DATASET
+ + + +

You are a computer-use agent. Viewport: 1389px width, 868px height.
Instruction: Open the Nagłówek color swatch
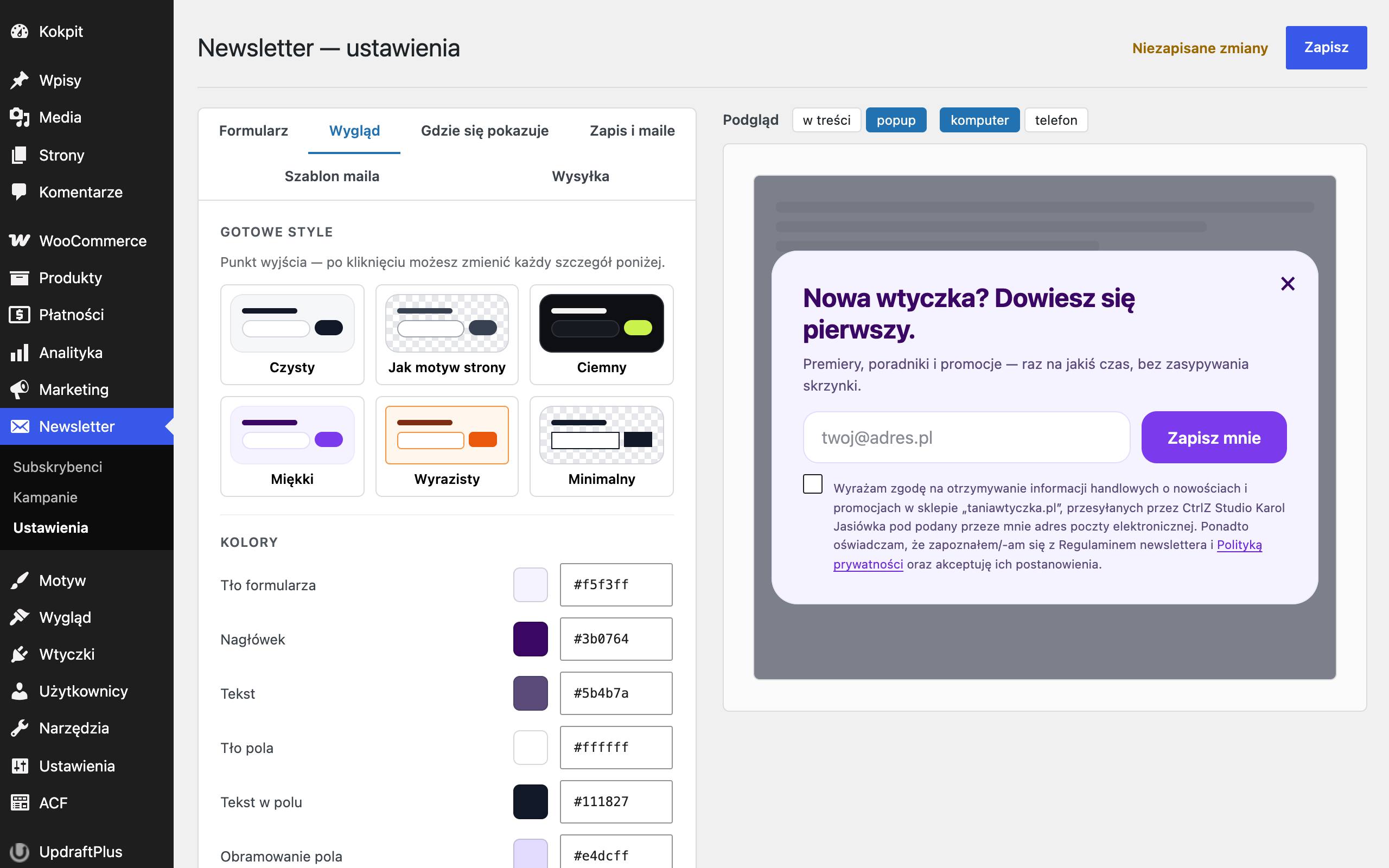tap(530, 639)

+ + + +

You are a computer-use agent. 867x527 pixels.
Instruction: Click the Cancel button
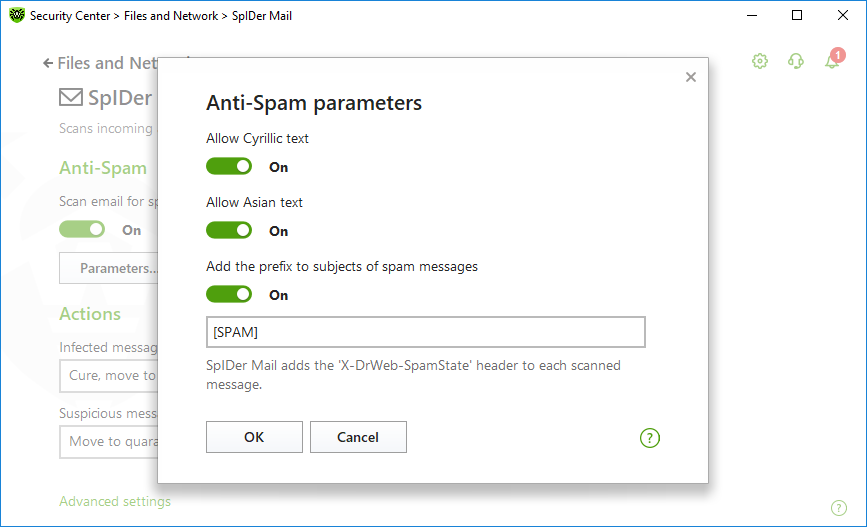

+ + + +

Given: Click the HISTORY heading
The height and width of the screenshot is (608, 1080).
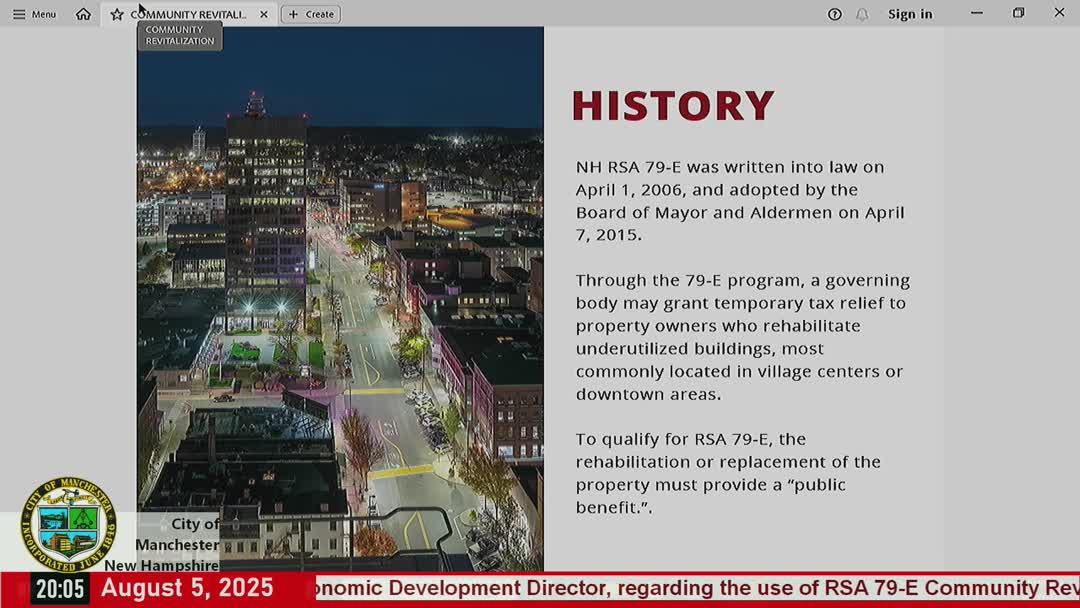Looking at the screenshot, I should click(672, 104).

+ + + +

REQUIREMENT
Report every line of the items above that contains the string "agent". Case counts, so copy only lines where it appears with matching capitalization.

ANSWER TO THE TASK
You are a computer-use agent. Viewport: 1389px width, 868px height.
You are a computer-use agent. 867x527 pixels.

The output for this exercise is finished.